A cow’s water intake can be influenced by many factors, including dry matter intake (DMI), milk production, sodium (Na) intake and air temperature. This leads to wide variations in water requirements among milking cows.

For example, at 60ºF a cow milking 40 lbs per day will eat an estimated 42 lbs per day of dry matter (DM) and drink about 10.1 gallons per day less water than her herdmate producing 100 lbs milk per day and eating 60 lbs per day of DM.

Both cows will increase their water consumption by about 3.5 gallons per day when the temperature increases from 60ºF to 80ºF. These intake figures assume water quality is satisfactory and no other factors are interfering with water consumption.

Even though water quality may be fine, other issues may prevent cows from satisfying their water needs.
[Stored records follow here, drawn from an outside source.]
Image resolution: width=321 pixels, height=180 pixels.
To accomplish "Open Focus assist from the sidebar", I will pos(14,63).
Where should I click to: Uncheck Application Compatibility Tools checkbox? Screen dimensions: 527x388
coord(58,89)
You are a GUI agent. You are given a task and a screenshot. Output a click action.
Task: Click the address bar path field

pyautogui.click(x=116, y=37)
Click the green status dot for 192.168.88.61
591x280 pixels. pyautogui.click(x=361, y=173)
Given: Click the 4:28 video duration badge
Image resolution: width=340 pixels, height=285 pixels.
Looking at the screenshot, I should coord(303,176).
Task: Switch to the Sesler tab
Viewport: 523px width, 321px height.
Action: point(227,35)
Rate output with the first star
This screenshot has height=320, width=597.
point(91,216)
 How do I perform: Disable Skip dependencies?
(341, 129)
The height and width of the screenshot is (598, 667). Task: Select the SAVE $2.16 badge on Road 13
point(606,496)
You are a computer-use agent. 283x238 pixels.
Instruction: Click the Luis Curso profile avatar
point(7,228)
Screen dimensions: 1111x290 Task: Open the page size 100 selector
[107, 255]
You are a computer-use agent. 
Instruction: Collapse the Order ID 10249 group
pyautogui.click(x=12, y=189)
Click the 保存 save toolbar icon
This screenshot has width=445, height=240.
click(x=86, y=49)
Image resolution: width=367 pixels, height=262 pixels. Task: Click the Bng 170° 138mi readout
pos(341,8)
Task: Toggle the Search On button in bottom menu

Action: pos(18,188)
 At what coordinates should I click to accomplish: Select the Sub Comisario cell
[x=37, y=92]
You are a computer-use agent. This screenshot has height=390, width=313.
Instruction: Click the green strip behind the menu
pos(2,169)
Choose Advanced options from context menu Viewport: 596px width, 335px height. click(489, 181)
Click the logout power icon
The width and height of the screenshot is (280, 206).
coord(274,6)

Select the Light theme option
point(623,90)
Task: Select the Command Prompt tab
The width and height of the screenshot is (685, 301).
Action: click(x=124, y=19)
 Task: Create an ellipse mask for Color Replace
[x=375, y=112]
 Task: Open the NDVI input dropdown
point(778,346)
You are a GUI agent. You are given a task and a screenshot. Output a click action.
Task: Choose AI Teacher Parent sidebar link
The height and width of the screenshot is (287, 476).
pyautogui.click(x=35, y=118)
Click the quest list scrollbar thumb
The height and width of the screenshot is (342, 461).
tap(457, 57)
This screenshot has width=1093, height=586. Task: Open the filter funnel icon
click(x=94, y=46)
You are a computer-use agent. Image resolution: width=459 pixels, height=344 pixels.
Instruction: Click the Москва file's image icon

Thus, analyzing cows’ drinking water is only the first step to ensure that “water nutrition” and water intake are satisfactory.

Remember, drinking water should receive attention in two regards: water quality (“Is your water fit to drink based on its chemical and mineral composition?”) and water delivery (“Are you providing an ample supply of good-quality, fresh, clean water to your cattle?”).

Water quality is addressed by the chemical/mineral analysis. Water delivery concerns such issues as numbers of waterers per group and waterer location, size and cleanliness. The most common waterer problems on dairy farms are inadequate number of waterers, inadequate watering space, poorly designed watering spaces and dirty waterers.

Parlor area

Provide about 2 linear feet of watering space per milking parlor stall in return alleys from the milking parlor (e.g., 40 feet of watering space for a double-20 parlor). Warm plate cooler water is a good source since cows prefer to drink warm water.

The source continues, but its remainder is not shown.